Continuous distillation
Main article: Continuous distillation

Continuous distillation is an ongoing distillation in which a liquid mixture is continuously (without interruption) fed into the process and separated fractions are removed continuously as output streams as time passes during the operation. Continuous distillation produces at least two output fractions, including at least one volatile distillate fraction, which has boiled and been separately captured as a vapor condensed to a liquid. There is always a bottoms (or residue) fraction, which is the least volatile residue that has not been separately captured as a condensed vapor.

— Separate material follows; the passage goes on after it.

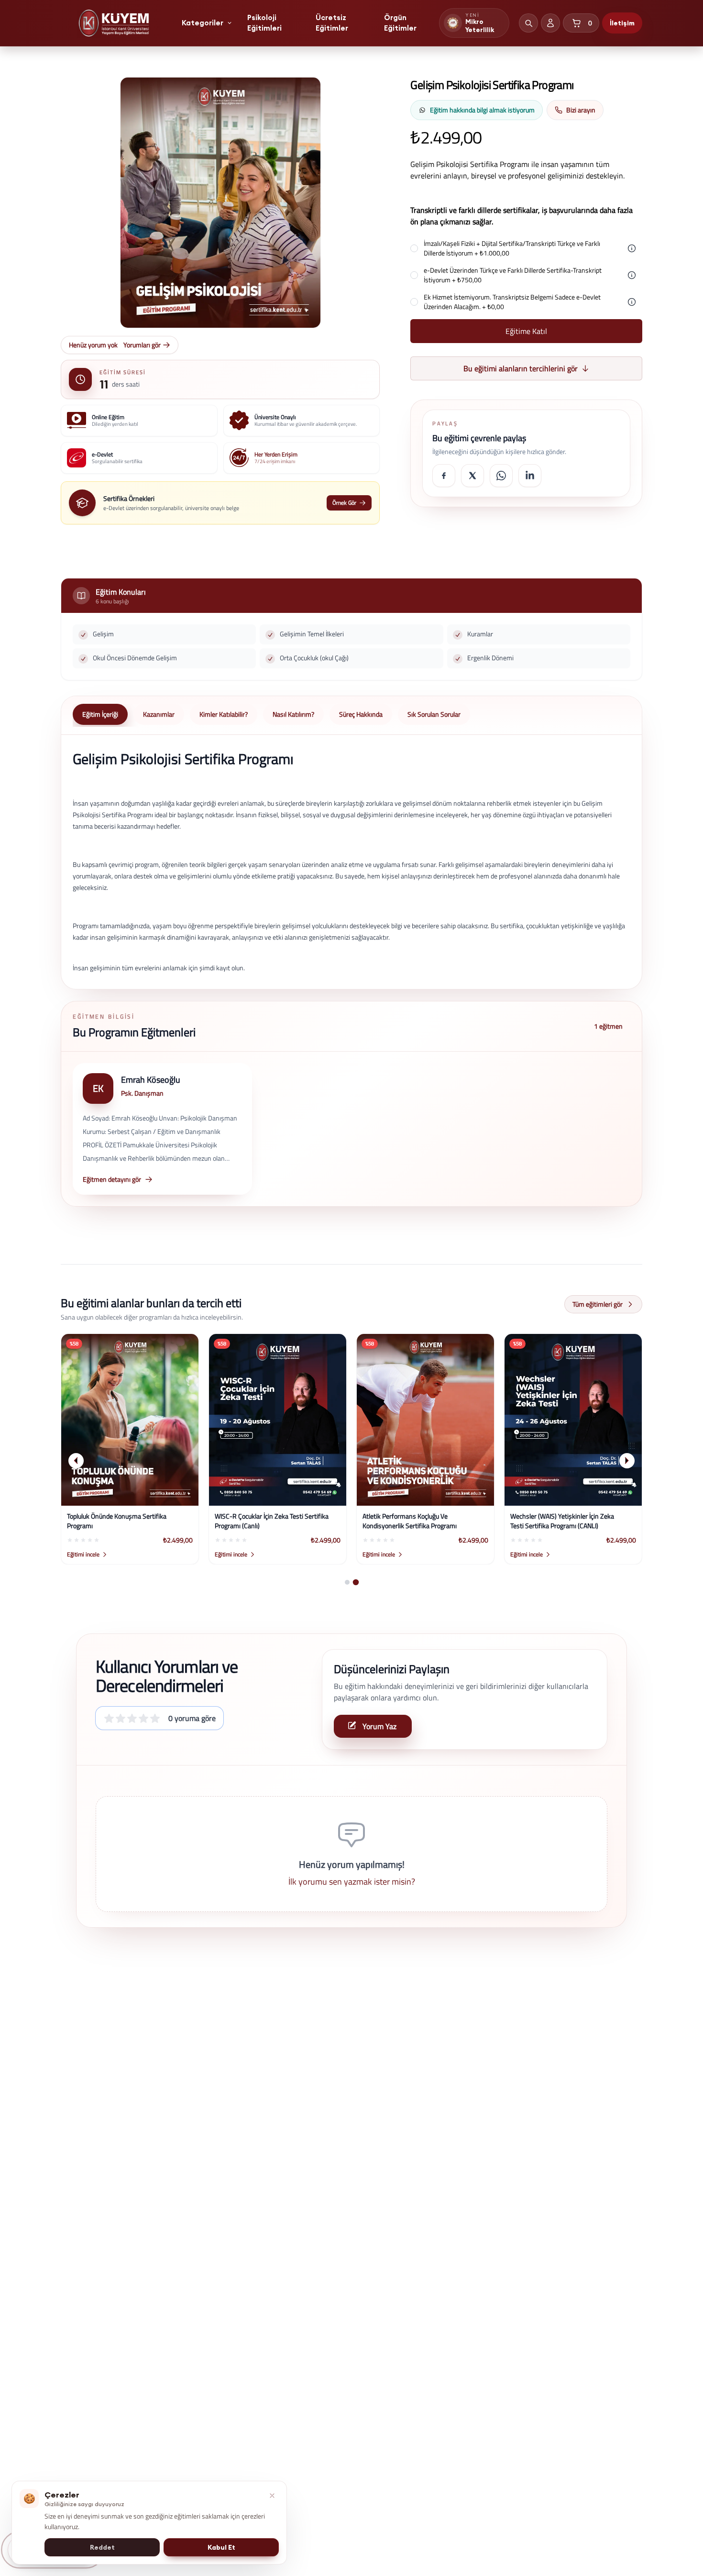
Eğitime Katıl (526, 331)
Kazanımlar (159, 714)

Continuous distillation differs from batch distillation in the respect that concentrations should not change over time. Continuous distillation can be run at a steady state for an arbitrary amount of time. Given a feed of in a specified composition, the main variables that affect the purity of products in continuous distillation are the reflux ratio and the number of theoretical equilibrium stages (practically, the number of trays or the height of packing). Reflux is a flow from the condenser back to the column, which generates a recycle that allows a better separation with a given number of trays. Equilibrium stages are ideal steps where compositions achieve vapor-liquid equilibrium, repeating the separation process and allowing better separation given a reflux ratio. A column with a high reflux ratio may have fewer stages, but it refluxes a large amount of liquid, giving a wide column with a large holdup. Conversely, a column with a low reflux ratio must have a large number of stages, thus requiring a taller column.

Continuous distillation requires building and configuring dedicated equipment. The resulting high investment cost restricts its use to the large scale.[clarification needed]
[edit] General improvements

Both batch and continuous distillations can be improved by making use of a fractionating column on top of the distillation flask. The column improves separation by providing a larger surface area for the vapor and condensate to come into contact. This helps it remain at equilibrium for as long as possible. The column can even consist of small subsystems ('trays' or 'dishes') which all contain an enriched, boiling liquid mixture, all with their own vapor-liquid equilibrium.

There are differences between laboratory-scale and industrial-scale fractionating columns, but the principles are the same. Examples of laboratory-scale fractionating columns (in increasing efficiency) include:

* Air condenser
* Vigreux column (usually laboratory scale only)
* Packed column (packed with glass beads, metal pieces, or other chemically inert material)
* Spinning band distillation system.